TdG: What will happen to Meet.coop?

WT: ‘In the last few weeks we have had many conversations with the team. Conclusion is that we have to stop. We just announced this. How exactly we then continue is still open: we explore two scenarios: 1) another coop taking over our operation with the commitment to continue to serve our members with a BBB service; 2) a tech coop taking over the members. We’re now in a process to explore with other organisations what they would like to do, how this would fit into their collective strategy. With the meet.coop evolution team, we are actively discussing how meet.coop will evolve. There are in fact various collectives who have shown interest in taking over meet.coop. And though taking over the member base would be the easiest thing to do, we also have a cooperative that is actually interested in maintaining important parts of the multistakeholder base and frontend. So let us see what comes out of that, and I urge everyone to follow the meet.coop forum for further news.’

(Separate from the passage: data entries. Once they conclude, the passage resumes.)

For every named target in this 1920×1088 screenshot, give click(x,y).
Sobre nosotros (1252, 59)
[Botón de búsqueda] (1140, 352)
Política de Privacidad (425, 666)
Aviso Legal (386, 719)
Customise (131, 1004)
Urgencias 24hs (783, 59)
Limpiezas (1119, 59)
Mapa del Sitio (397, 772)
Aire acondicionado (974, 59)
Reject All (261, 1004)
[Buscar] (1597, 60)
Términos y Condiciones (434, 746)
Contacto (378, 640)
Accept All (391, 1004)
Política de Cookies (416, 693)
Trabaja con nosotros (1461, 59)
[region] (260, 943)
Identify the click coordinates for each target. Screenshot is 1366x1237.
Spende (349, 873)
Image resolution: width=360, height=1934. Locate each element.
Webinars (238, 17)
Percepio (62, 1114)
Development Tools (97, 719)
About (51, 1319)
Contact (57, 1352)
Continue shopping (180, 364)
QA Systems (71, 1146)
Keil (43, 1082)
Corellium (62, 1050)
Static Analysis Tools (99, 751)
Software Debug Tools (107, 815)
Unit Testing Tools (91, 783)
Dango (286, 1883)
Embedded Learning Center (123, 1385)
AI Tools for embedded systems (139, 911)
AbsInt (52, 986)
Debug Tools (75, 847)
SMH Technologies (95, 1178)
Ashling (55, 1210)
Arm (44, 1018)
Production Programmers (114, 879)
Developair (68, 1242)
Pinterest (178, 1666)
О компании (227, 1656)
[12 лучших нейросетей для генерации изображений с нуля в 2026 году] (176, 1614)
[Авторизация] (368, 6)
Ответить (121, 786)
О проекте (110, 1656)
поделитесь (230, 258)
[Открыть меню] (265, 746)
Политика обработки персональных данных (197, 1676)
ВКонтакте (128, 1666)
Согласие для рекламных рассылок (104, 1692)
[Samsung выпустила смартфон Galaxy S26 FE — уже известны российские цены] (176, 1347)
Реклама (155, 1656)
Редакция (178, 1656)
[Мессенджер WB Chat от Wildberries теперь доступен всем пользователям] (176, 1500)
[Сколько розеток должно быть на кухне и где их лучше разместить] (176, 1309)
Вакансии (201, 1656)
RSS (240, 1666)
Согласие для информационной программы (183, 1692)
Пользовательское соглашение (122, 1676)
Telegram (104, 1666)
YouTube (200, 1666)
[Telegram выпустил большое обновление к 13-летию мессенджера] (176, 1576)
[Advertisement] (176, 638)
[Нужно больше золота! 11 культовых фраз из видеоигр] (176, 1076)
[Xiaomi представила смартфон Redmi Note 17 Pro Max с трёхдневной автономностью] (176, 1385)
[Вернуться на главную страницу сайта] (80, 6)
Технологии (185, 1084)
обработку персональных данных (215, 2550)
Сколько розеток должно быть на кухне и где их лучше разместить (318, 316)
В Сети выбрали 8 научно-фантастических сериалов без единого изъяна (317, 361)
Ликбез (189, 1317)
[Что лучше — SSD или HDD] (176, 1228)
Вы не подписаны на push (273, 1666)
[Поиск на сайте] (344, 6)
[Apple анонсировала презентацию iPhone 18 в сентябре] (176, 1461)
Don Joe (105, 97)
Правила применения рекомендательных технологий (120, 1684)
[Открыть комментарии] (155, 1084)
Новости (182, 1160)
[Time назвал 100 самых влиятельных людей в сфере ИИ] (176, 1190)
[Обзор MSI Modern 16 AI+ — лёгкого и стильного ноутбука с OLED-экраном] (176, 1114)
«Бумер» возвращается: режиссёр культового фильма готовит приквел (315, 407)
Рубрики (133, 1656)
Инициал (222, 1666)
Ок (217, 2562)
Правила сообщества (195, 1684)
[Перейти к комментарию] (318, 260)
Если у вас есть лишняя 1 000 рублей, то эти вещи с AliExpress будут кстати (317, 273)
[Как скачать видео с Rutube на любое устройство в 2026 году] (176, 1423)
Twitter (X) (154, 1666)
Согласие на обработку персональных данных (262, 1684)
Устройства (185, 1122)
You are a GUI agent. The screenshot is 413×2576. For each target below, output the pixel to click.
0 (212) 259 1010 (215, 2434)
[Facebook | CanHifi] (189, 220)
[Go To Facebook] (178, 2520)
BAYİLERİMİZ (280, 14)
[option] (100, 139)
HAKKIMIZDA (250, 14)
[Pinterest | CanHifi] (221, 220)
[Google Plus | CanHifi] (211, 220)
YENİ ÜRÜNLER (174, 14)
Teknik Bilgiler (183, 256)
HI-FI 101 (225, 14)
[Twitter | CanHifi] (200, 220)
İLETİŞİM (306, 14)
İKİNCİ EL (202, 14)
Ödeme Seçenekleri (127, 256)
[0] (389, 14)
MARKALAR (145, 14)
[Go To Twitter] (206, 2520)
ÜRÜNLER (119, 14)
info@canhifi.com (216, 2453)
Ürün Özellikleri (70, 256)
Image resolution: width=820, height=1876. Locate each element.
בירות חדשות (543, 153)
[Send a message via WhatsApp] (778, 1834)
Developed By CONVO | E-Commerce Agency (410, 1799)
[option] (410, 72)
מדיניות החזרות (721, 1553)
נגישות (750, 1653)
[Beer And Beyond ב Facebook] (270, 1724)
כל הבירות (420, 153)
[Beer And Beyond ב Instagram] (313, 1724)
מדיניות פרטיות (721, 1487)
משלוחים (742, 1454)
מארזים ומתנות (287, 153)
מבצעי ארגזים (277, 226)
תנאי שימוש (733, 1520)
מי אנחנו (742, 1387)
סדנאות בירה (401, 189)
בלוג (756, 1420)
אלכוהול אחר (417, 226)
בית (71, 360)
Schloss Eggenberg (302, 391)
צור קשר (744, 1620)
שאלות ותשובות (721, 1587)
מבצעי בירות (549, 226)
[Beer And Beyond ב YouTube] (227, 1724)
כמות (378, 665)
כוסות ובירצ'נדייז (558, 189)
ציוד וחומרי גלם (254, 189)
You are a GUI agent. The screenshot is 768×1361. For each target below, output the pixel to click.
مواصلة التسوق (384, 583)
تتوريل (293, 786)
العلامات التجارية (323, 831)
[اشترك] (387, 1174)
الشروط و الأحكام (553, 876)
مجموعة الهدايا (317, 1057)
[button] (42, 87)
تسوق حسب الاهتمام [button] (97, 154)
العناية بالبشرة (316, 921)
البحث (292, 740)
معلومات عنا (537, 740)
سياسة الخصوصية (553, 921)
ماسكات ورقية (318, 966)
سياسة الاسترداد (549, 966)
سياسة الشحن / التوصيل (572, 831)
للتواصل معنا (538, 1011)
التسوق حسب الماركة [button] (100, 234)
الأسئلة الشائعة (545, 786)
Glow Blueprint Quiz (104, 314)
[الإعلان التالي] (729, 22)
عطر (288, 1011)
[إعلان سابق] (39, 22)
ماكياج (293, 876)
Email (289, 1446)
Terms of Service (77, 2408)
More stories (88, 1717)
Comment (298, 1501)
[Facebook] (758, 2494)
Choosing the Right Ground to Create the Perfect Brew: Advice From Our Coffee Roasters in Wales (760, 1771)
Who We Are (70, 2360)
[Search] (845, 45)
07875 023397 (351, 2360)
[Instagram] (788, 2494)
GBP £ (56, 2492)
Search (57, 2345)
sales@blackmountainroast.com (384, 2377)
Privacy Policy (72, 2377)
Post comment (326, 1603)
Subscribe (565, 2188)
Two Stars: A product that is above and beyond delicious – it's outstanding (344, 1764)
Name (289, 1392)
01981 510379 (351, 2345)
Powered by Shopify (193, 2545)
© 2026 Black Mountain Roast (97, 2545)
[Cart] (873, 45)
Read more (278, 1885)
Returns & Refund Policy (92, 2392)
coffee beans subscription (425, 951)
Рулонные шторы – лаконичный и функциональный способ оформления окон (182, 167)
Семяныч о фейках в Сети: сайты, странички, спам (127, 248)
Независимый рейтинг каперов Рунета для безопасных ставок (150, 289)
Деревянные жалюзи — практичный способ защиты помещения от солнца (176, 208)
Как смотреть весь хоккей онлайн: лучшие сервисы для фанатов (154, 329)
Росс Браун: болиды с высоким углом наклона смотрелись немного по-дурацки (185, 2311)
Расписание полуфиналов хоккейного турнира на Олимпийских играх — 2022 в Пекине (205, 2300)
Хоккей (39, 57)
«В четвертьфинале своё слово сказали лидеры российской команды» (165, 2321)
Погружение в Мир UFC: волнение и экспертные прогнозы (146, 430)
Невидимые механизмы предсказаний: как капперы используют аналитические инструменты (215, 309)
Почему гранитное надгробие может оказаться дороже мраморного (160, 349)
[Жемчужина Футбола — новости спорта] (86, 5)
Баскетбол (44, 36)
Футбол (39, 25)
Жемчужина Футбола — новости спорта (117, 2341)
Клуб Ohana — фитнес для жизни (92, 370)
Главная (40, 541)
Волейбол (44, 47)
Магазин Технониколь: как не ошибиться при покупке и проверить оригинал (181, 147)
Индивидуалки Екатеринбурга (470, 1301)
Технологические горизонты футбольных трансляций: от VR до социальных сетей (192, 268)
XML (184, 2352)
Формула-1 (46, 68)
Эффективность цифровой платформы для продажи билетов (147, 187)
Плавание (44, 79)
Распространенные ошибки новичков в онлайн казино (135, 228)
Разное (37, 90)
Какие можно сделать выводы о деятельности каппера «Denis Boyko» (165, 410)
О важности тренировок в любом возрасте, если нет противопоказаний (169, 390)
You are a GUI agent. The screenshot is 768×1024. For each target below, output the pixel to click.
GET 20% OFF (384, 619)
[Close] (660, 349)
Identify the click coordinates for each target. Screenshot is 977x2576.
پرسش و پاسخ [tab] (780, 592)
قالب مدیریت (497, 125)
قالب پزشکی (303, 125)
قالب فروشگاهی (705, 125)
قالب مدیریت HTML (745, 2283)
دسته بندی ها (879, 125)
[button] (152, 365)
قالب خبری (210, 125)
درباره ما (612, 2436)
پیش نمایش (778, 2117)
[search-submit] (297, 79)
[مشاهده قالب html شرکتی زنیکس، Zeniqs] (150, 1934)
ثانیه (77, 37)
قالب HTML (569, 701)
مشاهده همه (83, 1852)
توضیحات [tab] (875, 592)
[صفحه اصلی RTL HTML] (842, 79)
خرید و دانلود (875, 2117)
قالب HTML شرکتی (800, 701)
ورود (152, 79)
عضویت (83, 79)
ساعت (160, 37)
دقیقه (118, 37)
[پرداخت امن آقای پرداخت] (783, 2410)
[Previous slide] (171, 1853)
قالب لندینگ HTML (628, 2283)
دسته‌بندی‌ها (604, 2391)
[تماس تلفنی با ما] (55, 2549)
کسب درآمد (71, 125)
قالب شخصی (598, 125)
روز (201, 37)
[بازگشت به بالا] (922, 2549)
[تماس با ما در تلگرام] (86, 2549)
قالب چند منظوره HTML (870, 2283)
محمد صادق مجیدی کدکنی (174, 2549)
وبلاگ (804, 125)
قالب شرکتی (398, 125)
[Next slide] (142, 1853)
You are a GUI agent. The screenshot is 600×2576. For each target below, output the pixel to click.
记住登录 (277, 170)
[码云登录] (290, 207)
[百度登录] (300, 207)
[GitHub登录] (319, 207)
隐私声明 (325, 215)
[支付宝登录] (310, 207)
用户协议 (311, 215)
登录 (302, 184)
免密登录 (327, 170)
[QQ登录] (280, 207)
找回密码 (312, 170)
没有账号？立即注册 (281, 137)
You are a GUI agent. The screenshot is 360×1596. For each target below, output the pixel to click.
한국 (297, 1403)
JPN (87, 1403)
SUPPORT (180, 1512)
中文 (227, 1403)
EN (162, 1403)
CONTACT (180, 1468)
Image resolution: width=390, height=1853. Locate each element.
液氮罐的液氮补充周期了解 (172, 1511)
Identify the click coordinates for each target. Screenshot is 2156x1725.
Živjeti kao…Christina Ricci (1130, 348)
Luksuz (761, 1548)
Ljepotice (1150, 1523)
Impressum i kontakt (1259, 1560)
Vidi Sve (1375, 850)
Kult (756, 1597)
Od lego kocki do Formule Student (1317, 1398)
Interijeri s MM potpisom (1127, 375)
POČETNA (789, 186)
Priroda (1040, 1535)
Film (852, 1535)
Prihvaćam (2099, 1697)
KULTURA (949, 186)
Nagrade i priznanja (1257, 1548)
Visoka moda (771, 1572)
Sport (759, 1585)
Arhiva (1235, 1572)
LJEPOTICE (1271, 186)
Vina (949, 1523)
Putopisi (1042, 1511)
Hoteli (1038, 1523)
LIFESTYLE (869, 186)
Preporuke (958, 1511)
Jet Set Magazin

TdG: I am sorry to hear that. Is it too soon to ask you what you think others can learn from this experience?

WT: ‘Establishing Meet.coop as a platform coop has been truly transformative, for ourselves and for the participants. Everyone I talk to says they’ve learned a lot from it. It’s very instructive for people in a worker coop to include users as members, in the form of a multistakeholder coop. That’s much more in the spirit of the commons. There is always tension here, because there is a big difference between the perception of a worker and a “customer” – they want different things from the organization as well. So we learned a lot from that.

‘Another aspect we learned a lot from is the importance of having a legal entity, or not having one. Working with Open Collective was super interesting and valuable, and that showed us that so you can be very flexible, you can start tomorrow without the hassle of notaries! On the other hand, our status made it difficult to work with funders or governments who need to have contracts and other legal documents.

‘The conversations about what kind of legal entity, what all should be in the bylaws, and in which country do you register your organisation? That’s all highly political, we realized that from the beginning. So I would definitely advise new collectives to get started first, and invest in product, test it with your potential users, community and only later, when you get around to it, on the notarial side. Looking back, we didn’t look at revenue and potential funders in a business-like enough way. We talked about money too often in an ideological sense, and did not do enough acquisition.’